Where Rectified Flows Leak: Characterising Membership Signals Along the Interpolation Path
Researchers demonstrate that Rectified Flows, a generative model architecture increasingly deployed in production systems, leak membership information about training data along their interpolation path in a quantifiable, bell-shaped pattern. This vulnerability enables practical membership inference attacks that can distinguish training set members from non-members, raising significant privacy and copyright concerns for deployed generative AI systems.

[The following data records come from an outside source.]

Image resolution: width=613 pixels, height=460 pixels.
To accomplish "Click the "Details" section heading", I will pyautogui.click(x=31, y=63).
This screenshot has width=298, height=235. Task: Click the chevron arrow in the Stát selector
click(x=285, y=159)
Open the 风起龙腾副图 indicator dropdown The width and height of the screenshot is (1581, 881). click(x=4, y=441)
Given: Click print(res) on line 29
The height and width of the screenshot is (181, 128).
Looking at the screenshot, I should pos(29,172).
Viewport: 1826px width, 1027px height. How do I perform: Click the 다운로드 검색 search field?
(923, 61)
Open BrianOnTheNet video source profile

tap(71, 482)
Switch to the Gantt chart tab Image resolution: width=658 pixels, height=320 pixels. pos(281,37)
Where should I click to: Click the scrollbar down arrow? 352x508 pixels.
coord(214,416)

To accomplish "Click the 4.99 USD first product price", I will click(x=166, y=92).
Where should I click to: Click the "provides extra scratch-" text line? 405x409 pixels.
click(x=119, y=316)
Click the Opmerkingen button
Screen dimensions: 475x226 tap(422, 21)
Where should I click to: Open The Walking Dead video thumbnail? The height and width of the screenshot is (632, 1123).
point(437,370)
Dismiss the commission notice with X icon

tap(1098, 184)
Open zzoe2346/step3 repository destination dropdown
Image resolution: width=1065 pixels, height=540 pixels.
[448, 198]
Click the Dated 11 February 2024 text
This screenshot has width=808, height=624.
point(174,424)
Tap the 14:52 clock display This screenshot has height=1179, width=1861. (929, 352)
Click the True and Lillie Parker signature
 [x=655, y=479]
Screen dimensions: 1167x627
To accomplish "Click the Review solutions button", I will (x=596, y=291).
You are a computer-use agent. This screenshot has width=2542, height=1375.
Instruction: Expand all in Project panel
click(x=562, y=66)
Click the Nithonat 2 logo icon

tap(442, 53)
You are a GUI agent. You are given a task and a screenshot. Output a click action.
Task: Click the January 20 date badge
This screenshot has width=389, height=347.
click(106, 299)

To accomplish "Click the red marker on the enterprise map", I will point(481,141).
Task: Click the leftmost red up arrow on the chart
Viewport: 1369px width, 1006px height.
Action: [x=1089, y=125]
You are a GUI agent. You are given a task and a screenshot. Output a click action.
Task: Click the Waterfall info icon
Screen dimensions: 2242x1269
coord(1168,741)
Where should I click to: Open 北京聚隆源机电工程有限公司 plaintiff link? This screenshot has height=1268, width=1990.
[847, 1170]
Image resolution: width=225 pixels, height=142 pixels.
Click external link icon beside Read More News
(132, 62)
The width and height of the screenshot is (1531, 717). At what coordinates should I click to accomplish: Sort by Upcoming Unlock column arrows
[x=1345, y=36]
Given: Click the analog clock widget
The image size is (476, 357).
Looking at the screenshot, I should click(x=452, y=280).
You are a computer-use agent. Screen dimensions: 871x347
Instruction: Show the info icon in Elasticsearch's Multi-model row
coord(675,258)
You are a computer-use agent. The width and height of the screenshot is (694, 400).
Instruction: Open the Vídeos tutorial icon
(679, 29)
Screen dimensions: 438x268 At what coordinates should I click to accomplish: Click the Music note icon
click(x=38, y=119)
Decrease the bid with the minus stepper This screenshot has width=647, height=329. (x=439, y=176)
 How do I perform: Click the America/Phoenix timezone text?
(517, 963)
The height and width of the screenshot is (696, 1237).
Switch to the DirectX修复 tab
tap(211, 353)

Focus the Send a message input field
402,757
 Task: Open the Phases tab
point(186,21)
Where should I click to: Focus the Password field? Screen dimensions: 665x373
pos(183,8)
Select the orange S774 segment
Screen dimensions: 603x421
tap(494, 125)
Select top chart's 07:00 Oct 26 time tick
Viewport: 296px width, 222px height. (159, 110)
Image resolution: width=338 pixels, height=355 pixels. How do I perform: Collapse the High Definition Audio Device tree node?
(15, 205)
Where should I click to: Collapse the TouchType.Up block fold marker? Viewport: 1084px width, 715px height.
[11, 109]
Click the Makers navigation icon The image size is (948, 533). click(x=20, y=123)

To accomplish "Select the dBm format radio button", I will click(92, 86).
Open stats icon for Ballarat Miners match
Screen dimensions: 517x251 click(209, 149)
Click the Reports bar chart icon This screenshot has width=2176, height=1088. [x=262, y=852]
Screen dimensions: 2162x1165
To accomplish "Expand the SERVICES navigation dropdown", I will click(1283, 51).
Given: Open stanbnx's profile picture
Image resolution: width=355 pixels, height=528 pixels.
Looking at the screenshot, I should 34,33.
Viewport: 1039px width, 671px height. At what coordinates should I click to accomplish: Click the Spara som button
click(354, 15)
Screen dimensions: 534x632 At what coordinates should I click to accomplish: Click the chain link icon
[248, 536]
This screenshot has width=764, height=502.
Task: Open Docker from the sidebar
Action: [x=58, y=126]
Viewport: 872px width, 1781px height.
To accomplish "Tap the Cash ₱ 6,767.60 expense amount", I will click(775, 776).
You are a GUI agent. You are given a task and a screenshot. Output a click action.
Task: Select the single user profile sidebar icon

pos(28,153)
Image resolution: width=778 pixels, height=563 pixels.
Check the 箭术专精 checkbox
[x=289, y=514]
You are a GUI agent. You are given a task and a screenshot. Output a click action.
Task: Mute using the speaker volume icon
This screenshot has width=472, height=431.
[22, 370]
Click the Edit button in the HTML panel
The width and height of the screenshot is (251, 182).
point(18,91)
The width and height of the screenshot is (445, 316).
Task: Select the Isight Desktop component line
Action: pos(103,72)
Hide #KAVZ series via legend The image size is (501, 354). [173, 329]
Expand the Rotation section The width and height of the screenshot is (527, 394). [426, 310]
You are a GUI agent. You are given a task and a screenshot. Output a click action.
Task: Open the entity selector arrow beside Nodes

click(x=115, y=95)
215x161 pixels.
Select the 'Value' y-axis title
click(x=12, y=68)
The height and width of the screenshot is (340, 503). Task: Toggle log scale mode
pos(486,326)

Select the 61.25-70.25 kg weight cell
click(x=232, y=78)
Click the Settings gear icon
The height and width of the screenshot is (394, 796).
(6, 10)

This research identifies a previously uncharacterized privacy vulnerability in Rectified Flows, a generative model architecture gaining adoption in commercial AI systems. The study reveals that training data leaves exploitable traces along the model's interpolation path—the mathematical trajectory from random noise to generated outputs—that remain invisible in normal model outputs yet encode membership signals. The vulnerability manifests as a bell-shaped curve peaking at a specific interpolation point that researchers can predict mathematically under Gaussian assumptions.
The findings emerge from growing scrutiny of how generative models retain training data information. While previous research focused on verbatim reproduction and obvious memorization, this work demonstrates subtler encoding mechanisms that evade standard monitoring. The universality of the bell-shaped signal across different modalities (audio and images) suggests the vulnerability is fundamental to how Rectified Flows process information rather than an implementation artifact.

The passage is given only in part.